Spanish Renaissance architecture emerged in the late 15th century as Renaissance ideals reached Spain, blending with existing Gothic forms. Rooted in Renaissance humanism and a renewed interest in Classical architecture, the style became distinguished by a synthesis of Gothic and Italian Renaissance elements. The style is a creation of uniquely Spanish phases notable because of both rich ornamentation and restrained minimalism. The period saw contributions from the patronage of noble families, notably the House of Mendoza, and architects like Lorenzo Vázquez de Segovia, whose works in places like the Colegio Mayor Santa Cruz in Valladolid, incorporated Tuscan-Roman motifs alongside Gothic forms.

In the northern regions, Italian influences expanded, while local architectural styles (or schools) combined French, Flemish and Lombard styles in highly ornamental designs, seen in landmarks such as the façade of the Universidad de Salamanca.
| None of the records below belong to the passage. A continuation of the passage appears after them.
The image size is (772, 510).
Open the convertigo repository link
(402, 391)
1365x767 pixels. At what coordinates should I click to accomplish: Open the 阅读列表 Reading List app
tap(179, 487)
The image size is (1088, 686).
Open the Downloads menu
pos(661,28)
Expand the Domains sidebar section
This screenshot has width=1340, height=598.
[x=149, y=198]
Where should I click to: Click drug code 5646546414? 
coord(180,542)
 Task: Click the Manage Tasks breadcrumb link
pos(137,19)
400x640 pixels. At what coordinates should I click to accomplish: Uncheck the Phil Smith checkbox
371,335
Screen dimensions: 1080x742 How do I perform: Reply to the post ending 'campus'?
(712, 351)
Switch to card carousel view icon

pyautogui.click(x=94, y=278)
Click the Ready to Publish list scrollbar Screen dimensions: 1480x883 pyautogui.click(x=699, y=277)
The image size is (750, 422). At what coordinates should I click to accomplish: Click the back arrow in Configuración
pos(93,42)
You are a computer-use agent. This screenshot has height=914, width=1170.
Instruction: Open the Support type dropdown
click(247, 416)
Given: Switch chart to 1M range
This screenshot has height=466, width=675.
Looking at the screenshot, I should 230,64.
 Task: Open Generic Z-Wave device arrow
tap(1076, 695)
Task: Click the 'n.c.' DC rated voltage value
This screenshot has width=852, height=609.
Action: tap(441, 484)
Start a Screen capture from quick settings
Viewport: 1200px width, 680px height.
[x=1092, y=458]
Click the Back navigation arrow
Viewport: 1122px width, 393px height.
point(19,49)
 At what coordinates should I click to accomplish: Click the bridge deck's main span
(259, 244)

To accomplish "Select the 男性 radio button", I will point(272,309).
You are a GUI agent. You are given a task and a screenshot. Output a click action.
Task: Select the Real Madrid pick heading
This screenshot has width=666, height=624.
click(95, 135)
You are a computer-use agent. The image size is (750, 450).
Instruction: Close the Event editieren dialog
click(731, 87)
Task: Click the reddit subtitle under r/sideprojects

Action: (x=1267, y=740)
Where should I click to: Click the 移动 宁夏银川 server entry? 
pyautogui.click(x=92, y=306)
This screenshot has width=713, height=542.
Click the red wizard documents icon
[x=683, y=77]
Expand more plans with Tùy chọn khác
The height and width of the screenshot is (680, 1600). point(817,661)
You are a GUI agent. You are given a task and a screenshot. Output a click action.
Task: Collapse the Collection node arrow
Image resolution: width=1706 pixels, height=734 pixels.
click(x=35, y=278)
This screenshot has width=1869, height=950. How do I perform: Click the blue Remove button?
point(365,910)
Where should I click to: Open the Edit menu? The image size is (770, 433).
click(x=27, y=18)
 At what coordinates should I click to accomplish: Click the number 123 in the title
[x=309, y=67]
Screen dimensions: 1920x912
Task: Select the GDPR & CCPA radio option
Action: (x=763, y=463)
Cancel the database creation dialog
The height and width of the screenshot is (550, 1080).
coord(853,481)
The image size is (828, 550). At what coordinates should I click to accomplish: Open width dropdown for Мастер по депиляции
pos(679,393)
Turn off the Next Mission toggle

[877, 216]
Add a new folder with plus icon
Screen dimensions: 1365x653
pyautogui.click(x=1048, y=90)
The distinctive Plateresque style also emerged, with decorative forms mimicking silversmith techniques. Meanwhile, the integration of Islamic decorative methods with Gothic structures developed into the Mudéjar style, particularly in Andalusia, Aragón, and Castile.

During the reign of Philip II of Spain (r. 1556–1589), Renaissance influence spread across Spain, aided by architecture treatises from famous architects, including Vitruvius, Leon Battista Alberti, Sebastiano Serlio, Andrea Palladio, Giacomo Barozzi da Vignola and Diego de Sagredo, among others. Spanish Renaissance architecture thus became defined by an eclectic fusion of local and imported influences, shaping an architectural identity that resonated across the Iberian Peninsula.

== Brief history (c. 1500–1600) ==
Between 1500 and 1600, Spain experienced an architectural transition from the Gothic style to Renaissance one. The style was characterized by two distinct phases: the first with elements of excessive ornamentation and then the second, characterized by a more severe minimalism. Despite a general consensus on these phases, there has been little consistency in terminology, Spanish Renaissance architecture does not follow a single, unified style or cohesive development and is ultimately characterized by a variety of styles. The style comprises a mix of influences, with elements from both Gothic and Plateresque styles continuing into the 16th century.

== Characteristics ==

=== Mudéjar style ===

From the 12th to the 16th centuries, the Mudéjar style flourished, primarily in Castile, Aragón, and Andalusia. Derived from the term mudajjan, meaning "domesticated" or "subjugated", Mudéjar describes an artistic style resulting from a unique demographic situation born of the Reconquest. This style is viewed as a synthesis of Romanesque, Baroque, Gothic and Renaissance elements. This was seen in the preservation of aspects found in Islamic artistry after Christian rulers reconquered former Muslim-controlled lands in Spain. This Mudéjar style utilized Arabic forms and techniques, influenced by Christian ecclesiastical architecture, and evolved from Romanesque Mudéjar to Gothic Mudéjar over time. By the mid-13th century, Gothic Mudéjar incorporated Gothic-inspired plans mixed with Islamic decorative motifs, seen in buildings such as the Synagogue of Santa María la Blanca, Synagogue of El Tránsito and San Tomé. Bishops and Christian nobles embraced these Islamic motifs, integrating them into palaces and church treasuries, a symbolic yet functional coalescence of two cultures.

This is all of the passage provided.